### [実施する課題]
a – PPO の解説文のうち、「Code examples : Reinforcement」を含む語句で始まり「3. 実証実験(プロトタイプ構築)」で終わる部分を、一字一句変えずに繰り返してください。
b – PPO の解説文によると、カートが中央から何ユニット以上移動するとエピソードは終了しますか？
c – 次の (i)〜(iii) は PPO の解説文の内容と一致していますか？それぞれ「はい」か「いいえ」で答え、判断の根拠となる本文の語句をそのまま引用してください。
(i) PPO はオフポリシーな方法で確率的ポリシーを訓練する。
(ii) ポールが直立し続けている時間ステップ毎に +1 の報酬が与えられる。
(iii) 価値関数は確率的勾配上昇 optimizer によって適合される。

==== 提示された文章 ====

Keras 2 : examples : 強化学習 – Proximal ポリシー最適化 (PPO) (翻訳/解説)

翻訳 : (株)クラスキャットセールスインフォメーション
作成日時 : 08/01/2022 (keras 2.9.0)

* 本ページは、Keras の以下のドキュメントを翻訳した上で適宜、補足説明したものです：

Code examples : Reinforcement Learning – Proximal Policy Optimization (Author: Ilias Chrysovergis)

* サンプルコードの動作確認はしておりますが、必要な場合には適宜、追加改変しています。
* ご自由にリンクを張って頂いてかまいませんが、sales-info@classcat.com までご一報いただけると嬉しいです。

クラスキャット人工知能研究開発支援サービス

◆ クラスキャットは人工知能・テレワークに関する各種サービスを提供しています。お気軽にご相談ください :

人工知能研究開発支援
1. 人工知能研修サービス(経営者層向けオンサイト研修)
2. テクニカルコンサルティングサービス
3. 実証実験(プロトタイプ構築)
4. アプリケーションへの実装
人工知能研修サービス
PoC(概念実証)を失敗させないための支援

◆ 人工知能とビジネスをテーマに WEB セミナーを定期的に開催しています。スケジュール。

お住まいの地域に関係なく Web ブラウザからご参加頂けます。事前登録 が必要ですのでご注意ください。

◆ お問合せ : 本件に関するお問い合わせ先は下記までお願いいたします。

株式会社クラスキャット セールス・マーケティング本部セールス・インフォメーション
sales-info@classcat.com ; Web: www.classcat.com ; ClassCatJP

Keras 2 : examples : 強化学習 – Proximal ポリシー最適化 (PPO)

Description : CartPole-v0 環境のための Proximal ポリシー最適化エージェントの実装。

イントロダクション

このコードサンプルは Proximal ポリシー最適化 (PPO) エージェントを使用して CartPole-v0 環境を解きます。

CartPole-v0

ポールは駆動しないジョイントによりカートに装着されていて、これは摩擦のない軌道に沿って動きます。システムは +1 か -1 の力をカートに適用することで制御されます。振り子は直立から始まり、目標はそれが倒れることを防ぐことです。ポールが直立し続けている時間ステップ毎に +1 の報酬が提供されます。ポールが垂直から 15 度を超えたときか、カートが中央から 2.4 ユニット以上移動したときに、エピソードは終了します。200 ステップ後にエピソードは終了します。こうして、得られた最高のリターンは 200 ステップに等しいです。

CartPole-v0

Proximal ポリシー最適化

PPO はポリシー勾配法で離散的か連続的アクション空間を持つ環境に対して利用できます。それはオンポリシーな方法で確率的ポリシーを訓練します。また、アクター critic 法も利用します。アクターは観測をアクションにマップして、critic は与えられた観測に対するエージェントの報酬の期待値を与えます。最初に、確率的ポリシーの最新版からサンプリングして各エポックに対する軌跡のセットを集めます。そして、ポリシーを更新して価値関数を適合させるために rewards-to-go と advantage 推定値が計算されます。ポリシーは確率的勾配上昇 optimizer により更新され、価値関数はある勾配降下アルゴリズムで適合されます。この手続きは環境が解かれるまで多くのエポックに対して適用されます。

==== 提供データ ====

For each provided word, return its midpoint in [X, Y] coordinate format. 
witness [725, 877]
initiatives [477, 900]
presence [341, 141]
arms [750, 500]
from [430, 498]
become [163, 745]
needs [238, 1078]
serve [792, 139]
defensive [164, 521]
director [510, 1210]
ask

====

### [回答一覧]
a –
Code examples : Reinforcement Learning – Proximal Policy Optimization (Author: Ilias Chrysovergis)

* サンプルコードの動作確認はしておりますが、必要な場合には適宜、追加改変しています。
* ご自由にリンクを張って頂いてかまいませんが、sales-info@classcat.com までご一報いただけると嬉しいです。

クラスキャット人工知能研究開発支援サービス

◆ クラスキャットは人工知能・テレワークに関する各種サービスを提供しています。お気軽にご相談ください :

人工知能研究開発支援
1. 人工知能研修サービス(経営者層向けオンサイト研修)
2. テクニカルコンサルティングサービス
3. 実証実験(プロトタイプ構築)

b – 2.4 ユニット以上です。

c –
(i) いいえ。「それはオンポリシーな方法で確率的ポリシーを訓練します。」
(ii) はい。「ポールが直立し続けている時間ステップ毎に +1 の報酬が提供されます。」
(iii) いいえ。「価値関数はある勾配降下アルゴリズムで適合されます。」